TASK TO COMPLETE: Extract the lines that carry the string "will" from the listing.
-- EXERCISE DATA follows --
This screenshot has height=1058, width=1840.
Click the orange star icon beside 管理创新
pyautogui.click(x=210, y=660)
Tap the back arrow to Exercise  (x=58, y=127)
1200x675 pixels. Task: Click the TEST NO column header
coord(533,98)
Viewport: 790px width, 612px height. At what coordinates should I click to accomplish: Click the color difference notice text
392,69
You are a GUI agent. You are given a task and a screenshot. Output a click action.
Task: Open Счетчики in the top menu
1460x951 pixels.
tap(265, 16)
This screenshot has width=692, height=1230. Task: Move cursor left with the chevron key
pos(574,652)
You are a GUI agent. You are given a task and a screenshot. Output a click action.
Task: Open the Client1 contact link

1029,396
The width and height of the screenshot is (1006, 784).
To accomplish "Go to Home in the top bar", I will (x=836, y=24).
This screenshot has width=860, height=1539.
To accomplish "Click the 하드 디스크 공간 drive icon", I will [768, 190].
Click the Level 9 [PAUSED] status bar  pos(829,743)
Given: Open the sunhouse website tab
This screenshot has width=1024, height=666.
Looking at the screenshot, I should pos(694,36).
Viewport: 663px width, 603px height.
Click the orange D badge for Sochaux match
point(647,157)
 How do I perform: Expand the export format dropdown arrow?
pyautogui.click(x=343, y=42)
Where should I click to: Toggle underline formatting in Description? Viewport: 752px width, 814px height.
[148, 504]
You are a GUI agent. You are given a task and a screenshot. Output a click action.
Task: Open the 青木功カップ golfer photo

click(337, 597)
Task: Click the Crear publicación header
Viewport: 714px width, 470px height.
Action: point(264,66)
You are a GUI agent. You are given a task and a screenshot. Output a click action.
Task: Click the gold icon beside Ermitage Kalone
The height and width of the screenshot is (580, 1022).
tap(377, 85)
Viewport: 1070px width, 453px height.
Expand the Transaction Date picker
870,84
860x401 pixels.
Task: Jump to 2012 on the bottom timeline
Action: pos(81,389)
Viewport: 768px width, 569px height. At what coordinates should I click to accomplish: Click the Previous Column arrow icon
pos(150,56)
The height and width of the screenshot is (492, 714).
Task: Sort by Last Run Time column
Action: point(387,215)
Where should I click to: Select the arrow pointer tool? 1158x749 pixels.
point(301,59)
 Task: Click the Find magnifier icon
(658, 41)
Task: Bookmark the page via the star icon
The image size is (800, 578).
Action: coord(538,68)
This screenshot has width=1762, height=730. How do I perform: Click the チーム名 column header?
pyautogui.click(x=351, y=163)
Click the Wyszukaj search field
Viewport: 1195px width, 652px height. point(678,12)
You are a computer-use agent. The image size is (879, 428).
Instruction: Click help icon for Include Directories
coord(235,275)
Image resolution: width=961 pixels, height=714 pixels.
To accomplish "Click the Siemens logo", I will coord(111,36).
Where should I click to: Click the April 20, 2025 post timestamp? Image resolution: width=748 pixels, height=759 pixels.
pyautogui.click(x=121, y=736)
-- EXERCISE DATA concluded --
ANSWER BELOW:
To accomplish "Go to Home in the top bar", I will (x=836, y=24).
To accomplish "Click the 하드 디스크 공간 drive icon", I will [768, 190].
To accomplish "Click the Siemens logo", I will coord(111,36).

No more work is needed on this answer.